↓

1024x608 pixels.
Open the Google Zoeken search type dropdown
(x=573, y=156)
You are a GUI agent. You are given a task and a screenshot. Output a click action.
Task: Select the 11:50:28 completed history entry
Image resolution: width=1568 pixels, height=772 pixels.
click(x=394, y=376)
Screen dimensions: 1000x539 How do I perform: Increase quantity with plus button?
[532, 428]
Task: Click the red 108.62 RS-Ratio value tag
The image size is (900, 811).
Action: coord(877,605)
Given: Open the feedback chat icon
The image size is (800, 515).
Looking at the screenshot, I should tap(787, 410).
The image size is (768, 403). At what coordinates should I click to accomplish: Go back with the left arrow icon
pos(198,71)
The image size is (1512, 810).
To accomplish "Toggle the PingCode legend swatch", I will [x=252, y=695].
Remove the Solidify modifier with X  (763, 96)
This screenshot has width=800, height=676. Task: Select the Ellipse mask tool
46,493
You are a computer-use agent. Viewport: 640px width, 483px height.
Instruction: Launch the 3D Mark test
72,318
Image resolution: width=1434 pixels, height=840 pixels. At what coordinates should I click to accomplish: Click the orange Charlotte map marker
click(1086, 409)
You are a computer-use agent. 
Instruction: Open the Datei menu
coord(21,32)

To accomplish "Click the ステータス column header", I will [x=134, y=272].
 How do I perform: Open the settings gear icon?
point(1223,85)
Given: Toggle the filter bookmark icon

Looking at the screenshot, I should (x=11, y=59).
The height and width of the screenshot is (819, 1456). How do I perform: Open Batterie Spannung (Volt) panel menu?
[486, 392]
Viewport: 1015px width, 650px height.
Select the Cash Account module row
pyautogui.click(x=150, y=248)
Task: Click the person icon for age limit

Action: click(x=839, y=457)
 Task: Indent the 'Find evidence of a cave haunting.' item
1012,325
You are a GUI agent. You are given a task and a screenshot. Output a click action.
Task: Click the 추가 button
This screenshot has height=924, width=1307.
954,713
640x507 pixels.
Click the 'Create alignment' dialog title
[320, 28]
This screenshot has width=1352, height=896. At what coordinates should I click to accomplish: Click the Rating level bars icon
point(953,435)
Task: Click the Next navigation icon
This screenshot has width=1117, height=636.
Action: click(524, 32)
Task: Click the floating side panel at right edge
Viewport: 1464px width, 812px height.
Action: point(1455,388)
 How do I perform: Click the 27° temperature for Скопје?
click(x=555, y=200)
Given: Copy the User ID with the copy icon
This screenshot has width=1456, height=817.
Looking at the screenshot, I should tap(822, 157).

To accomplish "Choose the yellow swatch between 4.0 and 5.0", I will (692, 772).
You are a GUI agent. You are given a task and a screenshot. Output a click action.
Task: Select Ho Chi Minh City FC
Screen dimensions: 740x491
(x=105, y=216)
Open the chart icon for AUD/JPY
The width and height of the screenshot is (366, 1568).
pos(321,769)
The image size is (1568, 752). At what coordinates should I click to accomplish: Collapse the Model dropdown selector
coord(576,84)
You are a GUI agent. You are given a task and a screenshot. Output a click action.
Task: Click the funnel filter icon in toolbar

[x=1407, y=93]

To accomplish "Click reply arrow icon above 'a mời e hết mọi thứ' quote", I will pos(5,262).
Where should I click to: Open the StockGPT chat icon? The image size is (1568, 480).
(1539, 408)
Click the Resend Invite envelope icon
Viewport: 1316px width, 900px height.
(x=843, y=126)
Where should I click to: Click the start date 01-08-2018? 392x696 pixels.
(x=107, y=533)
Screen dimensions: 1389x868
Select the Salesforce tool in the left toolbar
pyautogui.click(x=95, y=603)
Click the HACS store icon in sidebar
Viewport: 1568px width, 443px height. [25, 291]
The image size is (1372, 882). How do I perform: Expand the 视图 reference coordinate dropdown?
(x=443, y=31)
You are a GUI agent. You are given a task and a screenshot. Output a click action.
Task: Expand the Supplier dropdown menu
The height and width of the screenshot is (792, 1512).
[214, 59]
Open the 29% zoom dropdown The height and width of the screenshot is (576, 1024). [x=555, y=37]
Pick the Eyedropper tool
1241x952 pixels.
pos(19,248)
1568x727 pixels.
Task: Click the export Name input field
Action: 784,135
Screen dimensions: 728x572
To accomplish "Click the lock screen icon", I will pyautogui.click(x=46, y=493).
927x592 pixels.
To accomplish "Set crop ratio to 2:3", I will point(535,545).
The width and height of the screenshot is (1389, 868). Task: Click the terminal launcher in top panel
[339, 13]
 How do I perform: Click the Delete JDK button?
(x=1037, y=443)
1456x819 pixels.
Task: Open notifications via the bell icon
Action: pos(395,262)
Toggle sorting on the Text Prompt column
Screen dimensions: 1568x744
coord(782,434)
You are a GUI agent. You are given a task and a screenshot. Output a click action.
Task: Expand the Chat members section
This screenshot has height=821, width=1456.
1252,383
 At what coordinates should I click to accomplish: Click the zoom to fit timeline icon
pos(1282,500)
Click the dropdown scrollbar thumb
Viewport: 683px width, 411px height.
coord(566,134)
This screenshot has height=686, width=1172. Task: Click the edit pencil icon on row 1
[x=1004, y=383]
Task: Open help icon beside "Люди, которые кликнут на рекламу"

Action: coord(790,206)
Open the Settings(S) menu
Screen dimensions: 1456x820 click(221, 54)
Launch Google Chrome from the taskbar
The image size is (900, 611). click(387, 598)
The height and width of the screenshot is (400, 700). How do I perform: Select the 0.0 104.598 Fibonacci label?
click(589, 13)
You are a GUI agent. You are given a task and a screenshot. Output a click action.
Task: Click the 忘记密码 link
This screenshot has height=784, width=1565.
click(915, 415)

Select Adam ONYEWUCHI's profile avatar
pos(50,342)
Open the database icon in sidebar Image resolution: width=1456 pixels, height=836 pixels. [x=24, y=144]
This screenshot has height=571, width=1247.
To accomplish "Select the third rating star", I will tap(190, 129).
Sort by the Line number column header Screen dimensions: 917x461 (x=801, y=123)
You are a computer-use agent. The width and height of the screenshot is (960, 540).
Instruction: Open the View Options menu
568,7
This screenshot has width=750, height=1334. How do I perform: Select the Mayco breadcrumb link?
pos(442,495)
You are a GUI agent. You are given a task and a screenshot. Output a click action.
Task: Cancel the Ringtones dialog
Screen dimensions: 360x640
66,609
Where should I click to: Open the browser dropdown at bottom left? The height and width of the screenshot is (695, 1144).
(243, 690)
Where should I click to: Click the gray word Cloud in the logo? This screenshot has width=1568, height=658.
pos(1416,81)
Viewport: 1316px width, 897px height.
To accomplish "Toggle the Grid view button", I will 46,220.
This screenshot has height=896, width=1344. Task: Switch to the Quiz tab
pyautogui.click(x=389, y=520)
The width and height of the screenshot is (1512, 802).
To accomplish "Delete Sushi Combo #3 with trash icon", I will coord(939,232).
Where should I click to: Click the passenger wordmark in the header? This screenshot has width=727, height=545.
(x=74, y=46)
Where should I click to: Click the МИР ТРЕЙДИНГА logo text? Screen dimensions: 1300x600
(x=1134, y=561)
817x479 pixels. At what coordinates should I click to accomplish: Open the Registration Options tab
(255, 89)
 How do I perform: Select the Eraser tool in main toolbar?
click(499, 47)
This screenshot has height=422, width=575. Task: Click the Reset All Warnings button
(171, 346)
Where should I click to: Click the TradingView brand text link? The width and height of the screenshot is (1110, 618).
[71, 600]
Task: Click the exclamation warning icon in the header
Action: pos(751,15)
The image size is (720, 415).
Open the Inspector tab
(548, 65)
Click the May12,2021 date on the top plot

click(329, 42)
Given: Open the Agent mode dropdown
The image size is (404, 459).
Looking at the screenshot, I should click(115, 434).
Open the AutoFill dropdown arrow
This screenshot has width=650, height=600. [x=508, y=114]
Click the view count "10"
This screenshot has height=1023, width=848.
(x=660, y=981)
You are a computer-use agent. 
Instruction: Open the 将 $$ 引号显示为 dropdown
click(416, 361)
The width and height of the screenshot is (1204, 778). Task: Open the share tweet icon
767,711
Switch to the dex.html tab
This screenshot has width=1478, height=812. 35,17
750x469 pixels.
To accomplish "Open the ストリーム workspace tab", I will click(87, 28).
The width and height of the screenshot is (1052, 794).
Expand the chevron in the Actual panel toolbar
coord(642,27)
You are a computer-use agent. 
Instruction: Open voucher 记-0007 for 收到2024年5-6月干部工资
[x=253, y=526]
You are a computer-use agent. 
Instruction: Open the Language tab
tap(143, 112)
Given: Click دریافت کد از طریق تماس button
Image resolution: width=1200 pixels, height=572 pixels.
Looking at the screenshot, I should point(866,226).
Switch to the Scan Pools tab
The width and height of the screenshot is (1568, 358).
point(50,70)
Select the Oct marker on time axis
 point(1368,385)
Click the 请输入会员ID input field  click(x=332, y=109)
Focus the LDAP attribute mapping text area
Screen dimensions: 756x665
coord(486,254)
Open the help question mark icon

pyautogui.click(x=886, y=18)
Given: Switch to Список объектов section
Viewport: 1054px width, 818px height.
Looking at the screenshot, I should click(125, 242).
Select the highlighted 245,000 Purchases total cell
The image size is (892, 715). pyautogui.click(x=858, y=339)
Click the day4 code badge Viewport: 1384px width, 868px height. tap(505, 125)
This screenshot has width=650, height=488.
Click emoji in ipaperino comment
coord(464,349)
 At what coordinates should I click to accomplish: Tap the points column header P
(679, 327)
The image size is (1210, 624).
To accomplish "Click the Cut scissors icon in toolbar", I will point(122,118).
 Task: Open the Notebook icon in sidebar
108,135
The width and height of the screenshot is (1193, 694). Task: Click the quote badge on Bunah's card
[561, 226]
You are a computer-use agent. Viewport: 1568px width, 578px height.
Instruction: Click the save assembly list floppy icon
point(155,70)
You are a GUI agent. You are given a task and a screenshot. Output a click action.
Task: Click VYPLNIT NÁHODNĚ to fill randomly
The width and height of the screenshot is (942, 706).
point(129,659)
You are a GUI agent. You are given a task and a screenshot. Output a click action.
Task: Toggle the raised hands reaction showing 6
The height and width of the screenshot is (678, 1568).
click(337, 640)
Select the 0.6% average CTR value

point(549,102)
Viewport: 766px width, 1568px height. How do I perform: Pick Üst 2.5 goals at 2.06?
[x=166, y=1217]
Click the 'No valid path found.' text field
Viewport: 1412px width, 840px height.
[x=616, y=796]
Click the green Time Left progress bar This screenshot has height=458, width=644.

↑

Starting at the line that contains "This screenshot has height=571, width=1247." and stopping after the line that contains "I will coord(939,232).", rewrite those lines with "screenshot" switched to "image" and everything else left the same.

This image has height=571, width=1247.
To accomplish "Select the third rating star", I will tap(190, 129).
Sort by the Line number column header Screen dimensions: 917x461 (x=801, y=123)
You are a computer-use agent. The width and height of the image is (960, 540).
Instruction: Open the View Options menu
568,7
This image has width=750, height=1334. How do I perform: Select the Mayco breadcrumb link?
pos(442,495)
You are a GUI agent. You are given a task and a image. Output a click action.
Task: Cancel the Ringtones dialog
Screen dimensions: 360x640
66,609
Where should I click to: Open the browser dropdown at bottom left? The height and width of the image is (695, 1144).
(243, 690)
Where should I click to: Click the gray word Cloud in the logo? This image has width=1568, height=658.
pos(1416,81)
Viewport: 1316px width, 897px height.
To accomplish "Toggle the Grid view button", I will 46,220.
This image has height=896, width=1344. Task: Switch to the Quiz tab
pyautogui.click(x=389, y=520)
The width and height of the image is (1512, 802).
To accomplish "Delete Sushi Combo #3 with trash icon", I will coord(939,232).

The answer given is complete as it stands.